Dataset entries:
%%
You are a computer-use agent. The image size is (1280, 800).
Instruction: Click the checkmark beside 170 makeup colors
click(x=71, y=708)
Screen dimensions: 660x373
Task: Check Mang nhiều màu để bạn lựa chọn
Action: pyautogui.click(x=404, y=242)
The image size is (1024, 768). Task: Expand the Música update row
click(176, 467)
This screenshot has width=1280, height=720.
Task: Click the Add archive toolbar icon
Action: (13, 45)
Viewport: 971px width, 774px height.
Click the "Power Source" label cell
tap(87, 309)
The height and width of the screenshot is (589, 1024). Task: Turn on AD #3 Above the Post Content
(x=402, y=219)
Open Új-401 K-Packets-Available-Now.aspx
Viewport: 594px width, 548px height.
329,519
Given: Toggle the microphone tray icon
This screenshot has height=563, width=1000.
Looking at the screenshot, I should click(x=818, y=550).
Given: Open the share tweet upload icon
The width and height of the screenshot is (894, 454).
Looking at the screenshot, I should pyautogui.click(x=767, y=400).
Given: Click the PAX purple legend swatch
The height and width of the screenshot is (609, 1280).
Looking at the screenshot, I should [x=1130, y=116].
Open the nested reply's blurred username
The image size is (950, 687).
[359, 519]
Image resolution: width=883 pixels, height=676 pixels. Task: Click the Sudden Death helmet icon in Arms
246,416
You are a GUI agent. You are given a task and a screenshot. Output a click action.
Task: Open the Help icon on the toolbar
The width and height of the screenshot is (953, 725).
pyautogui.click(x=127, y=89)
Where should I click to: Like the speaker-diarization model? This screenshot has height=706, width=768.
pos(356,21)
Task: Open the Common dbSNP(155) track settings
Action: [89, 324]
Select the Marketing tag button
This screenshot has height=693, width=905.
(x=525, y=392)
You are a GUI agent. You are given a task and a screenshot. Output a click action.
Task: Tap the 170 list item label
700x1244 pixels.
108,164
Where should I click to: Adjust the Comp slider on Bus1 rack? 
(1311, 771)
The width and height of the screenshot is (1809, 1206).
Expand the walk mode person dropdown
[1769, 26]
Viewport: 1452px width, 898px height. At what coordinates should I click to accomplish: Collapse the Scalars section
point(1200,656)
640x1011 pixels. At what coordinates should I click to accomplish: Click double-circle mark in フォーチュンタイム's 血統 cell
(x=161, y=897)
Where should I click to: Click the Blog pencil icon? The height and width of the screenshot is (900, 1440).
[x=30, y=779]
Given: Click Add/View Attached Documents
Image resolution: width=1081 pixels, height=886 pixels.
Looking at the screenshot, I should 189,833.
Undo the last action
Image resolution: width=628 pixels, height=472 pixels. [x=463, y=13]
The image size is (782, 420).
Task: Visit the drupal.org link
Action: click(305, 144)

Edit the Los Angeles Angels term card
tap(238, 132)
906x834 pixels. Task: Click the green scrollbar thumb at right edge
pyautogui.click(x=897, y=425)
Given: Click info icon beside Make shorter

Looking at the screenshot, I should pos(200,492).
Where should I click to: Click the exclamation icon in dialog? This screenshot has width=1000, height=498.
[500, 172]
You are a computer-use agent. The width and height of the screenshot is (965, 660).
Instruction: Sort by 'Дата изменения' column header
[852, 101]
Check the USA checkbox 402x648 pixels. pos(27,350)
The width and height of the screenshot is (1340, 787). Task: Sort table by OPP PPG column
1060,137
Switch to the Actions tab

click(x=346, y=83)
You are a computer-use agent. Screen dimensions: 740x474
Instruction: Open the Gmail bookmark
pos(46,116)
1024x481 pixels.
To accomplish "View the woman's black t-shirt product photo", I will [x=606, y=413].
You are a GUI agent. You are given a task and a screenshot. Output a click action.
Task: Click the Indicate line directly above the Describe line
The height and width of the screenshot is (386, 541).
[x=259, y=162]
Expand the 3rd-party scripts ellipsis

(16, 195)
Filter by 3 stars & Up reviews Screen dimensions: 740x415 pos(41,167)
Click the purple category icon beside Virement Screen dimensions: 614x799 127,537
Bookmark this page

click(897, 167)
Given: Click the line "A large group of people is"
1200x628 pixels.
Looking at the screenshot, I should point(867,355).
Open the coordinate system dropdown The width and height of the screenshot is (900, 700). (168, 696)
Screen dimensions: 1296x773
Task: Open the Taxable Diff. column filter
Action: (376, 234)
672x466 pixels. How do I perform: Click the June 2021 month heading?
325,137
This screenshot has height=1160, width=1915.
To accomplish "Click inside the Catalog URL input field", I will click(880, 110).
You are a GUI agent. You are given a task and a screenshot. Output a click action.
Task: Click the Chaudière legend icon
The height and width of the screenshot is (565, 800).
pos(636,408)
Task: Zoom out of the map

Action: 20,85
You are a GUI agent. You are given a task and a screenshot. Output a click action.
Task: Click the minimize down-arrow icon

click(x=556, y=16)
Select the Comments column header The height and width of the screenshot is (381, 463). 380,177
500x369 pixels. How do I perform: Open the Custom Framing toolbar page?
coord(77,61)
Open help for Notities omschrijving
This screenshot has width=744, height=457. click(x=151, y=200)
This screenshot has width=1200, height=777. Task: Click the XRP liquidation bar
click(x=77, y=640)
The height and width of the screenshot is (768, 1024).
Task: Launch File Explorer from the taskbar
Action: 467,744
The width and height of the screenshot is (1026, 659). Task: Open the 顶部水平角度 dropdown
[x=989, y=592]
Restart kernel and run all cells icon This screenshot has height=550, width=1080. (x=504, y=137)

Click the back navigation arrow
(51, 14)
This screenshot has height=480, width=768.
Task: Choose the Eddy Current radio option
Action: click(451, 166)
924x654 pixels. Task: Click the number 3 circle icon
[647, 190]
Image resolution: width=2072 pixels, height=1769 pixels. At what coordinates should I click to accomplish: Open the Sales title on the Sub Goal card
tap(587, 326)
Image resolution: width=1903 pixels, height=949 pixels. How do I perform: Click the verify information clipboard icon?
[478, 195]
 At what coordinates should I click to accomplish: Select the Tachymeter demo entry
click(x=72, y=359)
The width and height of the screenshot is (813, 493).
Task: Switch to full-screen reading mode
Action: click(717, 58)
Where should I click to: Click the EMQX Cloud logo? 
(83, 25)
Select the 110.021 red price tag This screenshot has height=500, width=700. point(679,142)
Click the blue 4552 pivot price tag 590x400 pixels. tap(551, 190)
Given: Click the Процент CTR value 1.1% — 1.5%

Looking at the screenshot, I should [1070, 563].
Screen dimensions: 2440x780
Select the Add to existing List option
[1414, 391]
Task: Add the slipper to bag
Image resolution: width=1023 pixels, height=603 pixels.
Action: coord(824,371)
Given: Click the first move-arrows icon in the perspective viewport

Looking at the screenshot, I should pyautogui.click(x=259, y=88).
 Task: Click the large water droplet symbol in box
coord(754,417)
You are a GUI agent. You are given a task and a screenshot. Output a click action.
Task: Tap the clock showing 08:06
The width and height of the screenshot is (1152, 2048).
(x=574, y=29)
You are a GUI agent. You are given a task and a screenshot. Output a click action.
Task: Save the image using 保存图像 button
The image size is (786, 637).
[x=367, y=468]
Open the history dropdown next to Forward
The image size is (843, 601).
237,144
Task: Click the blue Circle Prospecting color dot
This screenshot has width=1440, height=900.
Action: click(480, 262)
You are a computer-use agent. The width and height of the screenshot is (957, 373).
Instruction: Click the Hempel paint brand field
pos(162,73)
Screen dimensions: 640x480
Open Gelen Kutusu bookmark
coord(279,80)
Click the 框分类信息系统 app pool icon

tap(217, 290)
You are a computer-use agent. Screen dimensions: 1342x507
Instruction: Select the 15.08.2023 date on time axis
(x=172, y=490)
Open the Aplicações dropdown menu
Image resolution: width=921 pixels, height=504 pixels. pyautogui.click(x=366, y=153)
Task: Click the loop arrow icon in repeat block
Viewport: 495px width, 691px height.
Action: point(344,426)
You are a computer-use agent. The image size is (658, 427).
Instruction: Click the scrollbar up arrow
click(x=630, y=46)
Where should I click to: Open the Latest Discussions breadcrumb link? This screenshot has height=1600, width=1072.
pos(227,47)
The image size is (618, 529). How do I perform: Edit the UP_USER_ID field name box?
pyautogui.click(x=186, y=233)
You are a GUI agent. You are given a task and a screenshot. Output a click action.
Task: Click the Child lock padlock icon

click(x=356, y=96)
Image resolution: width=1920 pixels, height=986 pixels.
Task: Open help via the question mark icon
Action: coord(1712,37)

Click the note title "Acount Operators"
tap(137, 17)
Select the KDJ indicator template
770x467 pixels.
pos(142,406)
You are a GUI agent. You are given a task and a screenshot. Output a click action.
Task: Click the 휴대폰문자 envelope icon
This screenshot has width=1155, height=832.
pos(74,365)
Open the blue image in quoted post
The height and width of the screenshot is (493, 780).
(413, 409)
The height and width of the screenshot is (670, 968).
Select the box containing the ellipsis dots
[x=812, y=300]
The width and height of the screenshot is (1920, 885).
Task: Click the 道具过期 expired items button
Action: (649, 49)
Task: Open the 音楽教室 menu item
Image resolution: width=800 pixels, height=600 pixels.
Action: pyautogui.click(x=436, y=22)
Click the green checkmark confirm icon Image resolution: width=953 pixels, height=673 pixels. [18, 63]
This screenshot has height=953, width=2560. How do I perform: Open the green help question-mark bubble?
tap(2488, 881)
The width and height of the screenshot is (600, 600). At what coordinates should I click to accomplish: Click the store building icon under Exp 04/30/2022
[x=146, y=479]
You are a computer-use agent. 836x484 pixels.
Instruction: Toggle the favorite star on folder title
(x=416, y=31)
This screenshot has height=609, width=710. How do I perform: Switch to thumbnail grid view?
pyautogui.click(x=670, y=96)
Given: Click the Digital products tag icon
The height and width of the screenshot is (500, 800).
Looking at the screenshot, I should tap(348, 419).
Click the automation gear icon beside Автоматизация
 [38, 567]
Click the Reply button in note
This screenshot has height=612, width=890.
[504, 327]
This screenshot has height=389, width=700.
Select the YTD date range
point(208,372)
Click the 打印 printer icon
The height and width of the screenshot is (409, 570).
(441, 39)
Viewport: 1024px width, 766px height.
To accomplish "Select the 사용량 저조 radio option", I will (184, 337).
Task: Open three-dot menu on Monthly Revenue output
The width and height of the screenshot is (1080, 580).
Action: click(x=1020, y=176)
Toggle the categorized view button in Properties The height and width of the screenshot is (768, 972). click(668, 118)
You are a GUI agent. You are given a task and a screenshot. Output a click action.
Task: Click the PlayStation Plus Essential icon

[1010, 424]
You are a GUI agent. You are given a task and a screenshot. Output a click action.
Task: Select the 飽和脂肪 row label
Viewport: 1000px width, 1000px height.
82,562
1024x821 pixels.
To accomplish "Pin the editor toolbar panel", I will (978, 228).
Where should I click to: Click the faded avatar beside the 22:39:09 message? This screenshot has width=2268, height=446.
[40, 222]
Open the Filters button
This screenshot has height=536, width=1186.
%%
Work instructions:
Your answer should consist of each line above in which "legend" appears.

Solved problem:
Given: Click the PAX purple legend swatch
Task: Click the Chaudière legend icon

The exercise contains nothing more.